At forward-looking Jones, things have taken a slightly less gourmet direction, as it has hooked up with bargain soda maker National Beverage and plans to start selling through K-Mart. Still, K-Mart isn’t exactly Whole Foods, and Jones seems satisfied to be a well-distributed alternative to mainstream sodas rather than one that stakes its claim in the high ground of gourmet authenticity. Jones’ pipeline approach should appeal to retailers who find their customers overlapping with Jones’ current direction. Hansen’s, with its re-tooled Blue Sky soda, is taking a similar middlebrow approach, only in the natural foods galaxy.

As for smaller producers, expect them to keep plugging away, hoping to catch lightning in their bottles, and then hoping to get those bottles into your cooler. Companies like Maine Root, GuS, Virgil’s and Cadbury’s own Stewart’s have their own regional fan bases, and some have built strong on-premise followings, as well. The stronger the following, of course, the more likely they’ll attract some attention.

For a homegrown soda maker like Cricket’s Heron, the option of slowly, organically building market share at a select set of retailers has its romance; she, like many other soda makers, are always hunting for someone new to give them a try on their shelves.

But she recognizes that Izze’s route has its own advantages, as well.

“Hey, that model is a good one,” Heron says. “Acquisition is a pretty nice thing to have happen.”

Guarana Sodas: Tiny Market Share, Growing Opportunity?

Amidst all the discussion of “energy sodas” Vault and Mountain Dew MDX, there is another attempt to cross the streams of energy drinks and sodas, only this time, it’s the energy drinks who are trying to leap into the CSD pool.

Products like Bawls Guarana, Sol Maté and Golly Guarana are taking a micro-soda approach to traditional energy drink ingredients like the guarana berry and yerba mate extract, brewing these natural caffeine sources up into CSD’s that range from 50 to 100 percent more caffeine than your average Coke or Pepsi.

The idea is one that Pepsi actually attempted itself prior to the energy drink craze with a short-lived guarana soda called Josta, which launched in the mid-1990s. The beverage lasted just a few years.

It might be time for a revival, though. With the nation becoming more caffeine-aware, the guarana and yerba mate sodas might have the potential to take double advantage of that increased knowledge. For some consumers, the idea that they’re drinking a naturally-occurring caffeine product would top an artificial source. For caffeine junkies, however, the idea that these products actually have twice the boost of a regular soda could be a major attraction.

Bawls is still marketed largely as an energy drink – and has achieved a small level of success in that form, making the top 20 in that category. Sol Maté, which has high-power yerba maté as its caffeine analog, hasn’t quite figured out where it stands with regard to the energy drink/CSD divide. But both come in upscale, design-heavy glass bottles that could easily translate into a spot on a gourmet soda shelf set.
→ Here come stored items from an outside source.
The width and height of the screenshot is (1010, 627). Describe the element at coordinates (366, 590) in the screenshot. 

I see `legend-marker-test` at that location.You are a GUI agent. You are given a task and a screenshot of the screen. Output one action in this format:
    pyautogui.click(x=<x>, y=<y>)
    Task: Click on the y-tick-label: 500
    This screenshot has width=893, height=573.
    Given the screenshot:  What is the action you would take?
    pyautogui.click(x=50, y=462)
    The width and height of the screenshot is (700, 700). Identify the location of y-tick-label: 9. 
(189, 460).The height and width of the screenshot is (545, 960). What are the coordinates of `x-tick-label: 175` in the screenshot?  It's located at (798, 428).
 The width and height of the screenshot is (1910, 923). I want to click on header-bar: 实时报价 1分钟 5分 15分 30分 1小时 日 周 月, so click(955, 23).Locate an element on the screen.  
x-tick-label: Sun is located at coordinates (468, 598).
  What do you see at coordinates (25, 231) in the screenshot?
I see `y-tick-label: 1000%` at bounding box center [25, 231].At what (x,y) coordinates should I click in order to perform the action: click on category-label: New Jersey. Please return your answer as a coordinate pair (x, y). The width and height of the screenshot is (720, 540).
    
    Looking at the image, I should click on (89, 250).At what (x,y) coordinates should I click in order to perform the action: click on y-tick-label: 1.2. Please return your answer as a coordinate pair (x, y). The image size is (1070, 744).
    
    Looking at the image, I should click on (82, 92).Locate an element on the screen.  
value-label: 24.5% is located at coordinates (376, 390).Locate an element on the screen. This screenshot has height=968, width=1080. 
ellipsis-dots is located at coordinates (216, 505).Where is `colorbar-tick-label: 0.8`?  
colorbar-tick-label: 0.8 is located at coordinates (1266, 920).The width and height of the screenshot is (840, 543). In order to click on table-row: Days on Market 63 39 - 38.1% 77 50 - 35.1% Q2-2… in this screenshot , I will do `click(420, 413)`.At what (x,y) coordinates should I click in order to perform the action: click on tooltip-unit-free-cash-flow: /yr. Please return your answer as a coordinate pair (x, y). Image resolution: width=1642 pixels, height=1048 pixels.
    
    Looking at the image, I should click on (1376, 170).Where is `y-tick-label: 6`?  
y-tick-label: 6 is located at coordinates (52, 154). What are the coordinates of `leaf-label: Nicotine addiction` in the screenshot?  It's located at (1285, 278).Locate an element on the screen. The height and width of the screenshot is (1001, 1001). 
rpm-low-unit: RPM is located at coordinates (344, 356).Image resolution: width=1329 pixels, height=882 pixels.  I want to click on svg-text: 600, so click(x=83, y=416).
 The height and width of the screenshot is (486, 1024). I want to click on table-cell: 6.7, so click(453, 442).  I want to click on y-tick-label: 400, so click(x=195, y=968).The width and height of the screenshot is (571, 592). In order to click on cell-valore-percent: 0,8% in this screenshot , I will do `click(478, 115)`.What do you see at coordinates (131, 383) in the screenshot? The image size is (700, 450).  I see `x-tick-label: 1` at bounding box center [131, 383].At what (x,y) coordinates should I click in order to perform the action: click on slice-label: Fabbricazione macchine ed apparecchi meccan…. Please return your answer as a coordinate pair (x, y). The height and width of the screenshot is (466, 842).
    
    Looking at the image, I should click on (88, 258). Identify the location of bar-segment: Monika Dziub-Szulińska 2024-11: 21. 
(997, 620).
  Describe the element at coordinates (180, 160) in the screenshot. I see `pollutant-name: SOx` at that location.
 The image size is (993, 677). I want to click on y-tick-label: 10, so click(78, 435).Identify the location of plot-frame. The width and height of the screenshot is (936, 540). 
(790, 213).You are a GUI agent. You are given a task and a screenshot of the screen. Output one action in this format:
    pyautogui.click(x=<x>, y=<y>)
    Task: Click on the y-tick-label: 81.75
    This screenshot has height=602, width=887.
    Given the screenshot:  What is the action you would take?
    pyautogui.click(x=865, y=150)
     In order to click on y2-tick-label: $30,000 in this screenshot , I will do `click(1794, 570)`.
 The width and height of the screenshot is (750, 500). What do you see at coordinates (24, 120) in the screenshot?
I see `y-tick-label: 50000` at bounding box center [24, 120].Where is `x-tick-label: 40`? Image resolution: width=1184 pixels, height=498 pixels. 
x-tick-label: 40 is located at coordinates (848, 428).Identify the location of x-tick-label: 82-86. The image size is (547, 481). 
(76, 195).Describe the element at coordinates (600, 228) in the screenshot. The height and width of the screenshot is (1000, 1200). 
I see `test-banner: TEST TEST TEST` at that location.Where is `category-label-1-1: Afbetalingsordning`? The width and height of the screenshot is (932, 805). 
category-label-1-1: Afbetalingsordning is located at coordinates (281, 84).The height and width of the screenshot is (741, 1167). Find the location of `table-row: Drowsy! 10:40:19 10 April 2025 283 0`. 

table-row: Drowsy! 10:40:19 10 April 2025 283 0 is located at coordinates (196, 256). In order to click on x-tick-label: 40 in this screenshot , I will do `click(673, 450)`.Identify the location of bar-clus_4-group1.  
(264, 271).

Golly Guarana, with a 12 oz. can and 20 oz. bottle, has more of a mainstream look.

The key element of success for all three, however, is the ever-present consumer education component. Given the massive growth of energy drink consumption, it’s likely that many more consumers have consumed guarana than could actually discuss what it is.

“I don’t know if the benefit of guarana is mainstreamed yet,” says Mary Heron, CEO of Cricket Cola, a green tea soda that spent years waiting for that now red-hot additive to break into the mainstream. “I have trouble even pronouncing it.”

That might be true, but with both guarana and yerba maté consumption on the rise, and caffeine awareness growing, retailers might find it to be something worth learning.